Ce qui frappe tout d'abord, comme sur Kid A, c'est la multitude des registres abordés: jazz, électro, post-rock, pop... Le tout agencé de telle façon que l'ensemble conserve sa cohérence. Il est vrai que certains titres semblent pouvoir figurer sur l'un ou l'autre des deux disques sans que cela puisse choquer outre mesure.

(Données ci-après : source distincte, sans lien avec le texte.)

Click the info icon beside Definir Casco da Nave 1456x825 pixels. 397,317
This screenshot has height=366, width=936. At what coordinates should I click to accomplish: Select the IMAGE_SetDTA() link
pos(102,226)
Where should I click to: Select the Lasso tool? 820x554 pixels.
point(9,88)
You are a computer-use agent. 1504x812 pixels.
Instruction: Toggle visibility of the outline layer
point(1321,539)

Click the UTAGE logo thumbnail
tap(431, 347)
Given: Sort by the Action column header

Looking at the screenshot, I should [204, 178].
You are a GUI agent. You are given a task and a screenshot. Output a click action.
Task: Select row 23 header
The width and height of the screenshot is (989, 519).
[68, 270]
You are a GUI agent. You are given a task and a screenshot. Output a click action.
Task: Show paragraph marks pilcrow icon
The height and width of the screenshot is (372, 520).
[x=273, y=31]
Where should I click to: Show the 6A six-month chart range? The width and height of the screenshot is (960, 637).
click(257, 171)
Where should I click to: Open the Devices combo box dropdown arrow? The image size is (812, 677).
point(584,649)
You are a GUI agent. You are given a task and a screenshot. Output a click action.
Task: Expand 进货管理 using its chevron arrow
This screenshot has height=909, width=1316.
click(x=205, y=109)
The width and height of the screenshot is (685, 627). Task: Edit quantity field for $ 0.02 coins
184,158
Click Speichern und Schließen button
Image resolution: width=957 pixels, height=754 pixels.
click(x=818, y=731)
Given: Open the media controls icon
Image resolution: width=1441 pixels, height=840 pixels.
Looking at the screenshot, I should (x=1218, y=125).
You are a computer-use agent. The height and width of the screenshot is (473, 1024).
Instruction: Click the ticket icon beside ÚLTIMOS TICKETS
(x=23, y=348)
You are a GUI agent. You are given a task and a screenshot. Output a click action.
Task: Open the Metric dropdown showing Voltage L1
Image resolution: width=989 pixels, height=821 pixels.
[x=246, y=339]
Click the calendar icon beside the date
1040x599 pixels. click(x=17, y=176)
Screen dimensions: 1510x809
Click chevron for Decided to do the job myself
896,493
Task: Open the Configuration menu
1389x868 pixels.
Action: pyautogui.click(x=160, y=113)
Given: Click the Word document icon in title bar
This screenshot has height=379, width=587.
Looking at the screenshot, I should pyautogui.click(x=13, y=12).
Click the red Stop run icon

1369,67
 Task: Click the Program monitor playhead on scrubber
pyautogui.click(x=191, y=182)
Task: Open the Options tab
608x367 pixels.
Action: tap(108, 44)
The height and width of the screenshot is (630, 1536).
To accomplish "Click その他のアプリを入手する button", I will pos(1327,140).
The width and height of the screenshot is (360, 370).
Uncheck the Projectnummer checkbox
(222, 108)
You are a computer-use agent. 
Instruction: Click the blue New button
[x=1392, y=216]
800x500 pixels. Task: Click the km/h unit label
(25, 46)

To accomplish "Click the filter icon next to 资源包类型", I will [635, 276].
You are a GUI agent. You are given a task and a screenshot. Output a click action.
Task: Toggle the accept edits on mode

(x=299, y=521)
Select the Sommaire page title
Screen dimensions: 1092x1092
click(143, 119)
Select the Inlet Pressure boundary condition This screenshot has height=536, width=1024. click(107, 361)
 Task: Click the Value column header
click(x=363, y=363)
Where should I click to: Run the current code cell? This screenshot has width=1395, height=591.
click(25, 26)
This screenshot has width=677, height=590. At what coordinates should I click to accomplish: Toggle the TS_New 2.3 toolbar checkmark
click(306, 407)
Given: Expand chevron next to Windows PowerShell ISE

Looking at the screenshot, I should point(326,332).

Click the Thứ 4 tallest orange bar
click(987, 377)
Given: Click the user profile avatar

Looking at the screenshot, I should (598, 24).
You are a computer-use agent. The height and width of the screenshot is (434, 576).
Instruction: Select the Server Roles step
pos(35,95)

La tournée qui s'en suit mélange les deux albums(Kid A et Amnésiac) et enchaine les concerts intimistes et acoustiques. (best ever tournée que celle de Kid A/Amnesiac)

Hail to The Thief (2003)
Faisant l'objet de toutes les convoitises durant les mois précédents sa tant attendue sortie, ce dernier opus de Radiohead revient aux guitares et laisse la part belle aux chants, mais ne met toutefois pas de côté ces sons électroniques qui font désormais partie de l'identité du groupe. Ce retour n'apporte pas pour autant de réelle nouveauté sur le plan musical mais serait plutot une synthèse des précédents albums Kid A et Amnésiac avec une petite touche de Ok computer.
A l'image d'une peinture abstraite(dixit les inrocks), leur musique, abrupte au premier abord, se décrypte lentement pour enfin se laisser dompter par l'auditeur, qui l'apprécie mieux par la suite. Tout est question de composition et de texture -ici entre rock, électronique et accoutisque- desquelles se dégage, après une période d'incubation certaine, une beauté indéniable. Peut être l'album qui contient les paroles les plus critiques de Thom Yorke, envers les politiques, la société et tout ce qui tourne autour.
Cet album marque la fin de la collaboration entre Radiohead et Nigel Goldrich qui ne fera pas le prochain.